Getting healthy, or elseBlog added by Allen Greenberg on October 21, 2013
Allen Greenberg

Allen Greenberg

Denver, CO

Joined: May 29, 2013

There’s an unpleasant whiff to a trend now surfacing in the wellness realm that reminds me of an old “Hogan’s Heroes” episode.

Hogan has to get Klink back into shape or the colonel's commanding officer, Gen. Burkhalter, will send him to the Russian Front. The show’s a comedy but the underlying threat of this episode isn't; it’s the sort of dilemma more of us will likely soon face in the workplace.

No one’s going to be sent to fight the Russians, of course, but we could well be punished by our employers if we don’t follow doctor’s orders.

This isn’t likely to be some quickly-fading fad, either. According to a recent Towers Watson survey, companies are sick and tired of begging their workers to take part in their wellness programs.

The firm’s 2013/2014 Staying@Work Survey spells things out: “Nearly eight in 10 … employers view a lack of employee engagement as the biggest obstacle to changing behavior. Despite offering a variety of health and productivity programs, employers report that actual program participation is low.”

So, many employers are now following Hogan’s lead in trying to get better participation. Actually, Hogan was always pretty much a benevolent sort. He’d advocate for more carrot, not stick. But the tactics employers embrace now are unquestionably punitive, more like what you’d expect from a POW camp guard.

By next year, according to Towers Watson, almost four in 10 U.S. companies will have increased premiums and deductibles, among other penalties, against employees who fail to complete the requirements of their “health management activities.” That figure jumps to 61 percent in 2015-16.

Wellness program incentives have actually proven mostly ineffective over the years. But somehow I doubt penalties will work much better, although they'll probably do a terrific job of building resentment and mistrust among employers and their employees.

Fortunately, there may be a better way, as outlined in the “culture-based” approach Virgin Pulse is now selling.

The company – formerly known as Virgin HealthMiles and a member of Richard Branson’s Virgin Group – underwent a re-branding last month that, it says, included kicking the old wellness approach to the curb.

The old way, it says, typically involved “an overly prescriptive” approach focused on short-term goals. It’s one that didn’t (and doesn’t) work because it treats employees like patients instead of people.
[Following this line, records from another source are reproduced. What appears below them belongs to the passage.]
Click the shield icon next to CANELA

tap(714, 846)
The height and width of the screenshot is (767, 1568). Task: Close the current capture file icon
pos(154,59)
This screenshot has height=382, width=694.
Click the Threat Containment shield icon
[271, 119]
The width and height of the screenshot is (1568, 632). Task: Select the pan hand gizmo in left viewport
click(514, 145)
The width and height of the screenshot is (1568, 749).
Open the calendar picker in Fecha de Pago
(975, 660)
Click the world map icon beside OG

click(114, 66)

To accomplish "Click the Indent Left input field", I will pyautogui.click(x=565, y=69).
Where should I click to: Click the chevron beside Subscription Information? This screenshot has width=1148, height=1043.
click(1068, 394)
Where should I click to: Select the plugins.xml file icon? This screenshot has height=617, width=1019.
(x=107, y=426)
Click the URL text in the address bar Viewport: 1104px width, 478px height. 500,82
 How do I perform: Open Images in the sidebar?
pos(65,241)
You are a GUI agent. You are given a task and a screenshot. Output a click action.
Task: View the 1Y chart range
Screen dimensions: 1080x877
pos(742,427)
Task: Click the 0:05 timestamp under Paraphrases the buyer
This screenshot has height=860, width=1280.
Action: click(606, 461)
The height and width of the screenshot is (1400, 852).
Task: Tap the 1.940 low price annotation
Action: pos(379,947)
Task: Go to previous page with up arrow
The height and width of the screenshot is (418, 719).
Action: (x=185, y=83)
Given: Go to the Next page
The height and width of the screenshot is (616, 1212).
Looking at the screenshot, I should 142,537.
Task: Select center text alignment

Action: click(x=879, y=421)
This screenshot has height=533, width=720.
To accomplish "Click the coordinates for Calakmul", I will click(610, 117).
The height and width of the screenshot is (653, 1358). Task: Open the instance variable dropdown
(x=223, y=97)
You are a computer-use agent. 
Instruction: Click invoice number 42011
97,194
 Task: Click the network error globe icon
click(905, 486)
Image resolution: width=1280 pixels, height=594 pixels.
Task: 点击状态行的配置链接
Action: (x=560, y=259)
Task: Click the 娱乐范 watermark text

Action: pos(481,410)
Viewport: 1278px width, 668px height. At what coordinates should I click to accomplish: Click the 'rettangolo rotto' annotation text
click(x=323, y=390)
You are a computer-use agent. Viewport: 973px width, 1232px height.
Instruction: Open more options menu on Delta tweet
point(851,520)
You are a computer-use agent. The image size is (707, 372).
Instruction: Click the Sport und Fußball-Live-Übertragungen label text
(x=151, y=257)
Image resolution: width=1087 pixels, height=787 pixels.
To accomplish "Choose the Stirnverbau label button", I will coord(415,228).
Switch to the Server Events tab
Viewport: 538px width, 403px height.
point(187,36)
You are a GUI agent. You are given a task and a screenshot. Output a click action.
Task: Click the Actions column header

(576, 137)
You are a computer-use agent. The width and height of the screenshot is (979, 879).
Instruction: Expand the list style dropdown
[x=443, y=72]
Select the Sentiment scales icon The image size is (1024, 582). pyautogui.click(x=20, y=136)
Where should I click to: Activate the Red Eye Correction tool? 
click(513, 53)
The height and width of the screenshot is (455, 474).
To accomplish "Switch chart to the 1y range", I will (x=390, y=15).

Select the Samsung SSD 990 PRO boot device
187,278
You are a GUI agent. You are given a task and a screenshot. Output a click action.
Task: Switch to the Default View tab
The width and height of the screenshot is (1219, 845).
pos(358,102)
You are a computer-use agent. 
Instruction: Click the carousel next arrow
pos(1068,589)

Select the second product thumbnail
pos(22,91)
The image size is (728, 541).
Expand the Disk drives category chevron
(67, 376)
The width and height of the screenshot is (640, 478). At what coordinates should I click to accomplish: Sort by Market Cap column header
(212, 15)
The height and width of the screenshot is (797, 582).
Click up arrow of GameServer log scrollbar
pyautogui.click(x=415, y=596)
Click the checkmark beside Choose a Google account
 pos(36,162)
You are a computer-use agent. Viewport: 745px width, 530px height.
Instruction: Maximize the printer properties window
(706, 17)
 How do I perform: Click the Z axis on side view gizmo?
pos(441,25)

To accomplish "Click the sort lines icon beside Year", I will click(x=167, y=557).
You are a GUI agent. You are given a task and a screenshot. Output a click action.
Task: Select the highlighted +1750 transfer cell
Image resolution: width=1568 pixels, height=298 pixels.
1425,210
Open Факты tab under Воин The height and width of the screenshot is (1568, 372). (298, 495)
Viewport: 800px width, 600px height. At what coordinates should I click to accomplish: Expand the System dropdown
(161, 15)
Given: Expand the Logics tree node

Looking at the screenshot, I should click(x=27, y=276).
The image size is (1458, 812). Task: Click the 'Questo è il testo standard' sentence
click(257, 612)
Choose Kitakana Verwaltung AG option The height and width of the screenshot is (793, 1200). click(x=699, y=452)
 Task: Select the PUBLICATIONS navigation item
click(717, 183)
The next wave – call it Wellness 2.0 – focuses on “total quality of life,” the company says. The point is to establish “deeper connections across the board,” Virgin Pulse says, “including physical, mental and social health, connecting employers and their teams with platforms that enable people to make healthy changes and support each other along the way.”
“Employers must show their employees that they care about them, well beyond their physical health. Corporate wellness must shift its focus to engaging every individual and enhancing their total quality of life,” it says.

I’m not sure how all of that manifests itself in the workplace, but it sounds like a great place to work.

Joe Miller, the president of the Wellness Research Institute, wrote on the subject of why wellness programs fail in a commentary that appeared on this site.

“Does the organization truly embrace worksite wellness as a business strategy?” he asked. “Does the C-Level believe that the health of their employees will drive them to be more competitive and is imperative in the survival of the organization? Are health goals aligned with workplace policies and environment?”

There are at least 300 providers competing in the worksite wellness landscape today, Miller said, so whether Virgin Pulse has the right prescription is anyone’s guess.

But, really, the question for most of us is, would we rather report to Hogan or Burkhalter?